BEGIN WORKING DATA

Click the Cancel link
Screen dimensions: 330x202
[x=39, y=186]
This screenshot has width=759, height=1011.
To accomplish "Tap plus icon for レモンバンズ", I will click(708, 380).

END WORKING DATA

Write out all the records above again, word for word, with nothing changed.

▶ WRITTEN SOLUTION:
Click the Cancel link
Screen dimensions: 330x202
[x=39, y=186]
This screenshot has width=759, height=1011.
To accomplish "Tap plus icon for レモンバンズ", I will click(708, 380).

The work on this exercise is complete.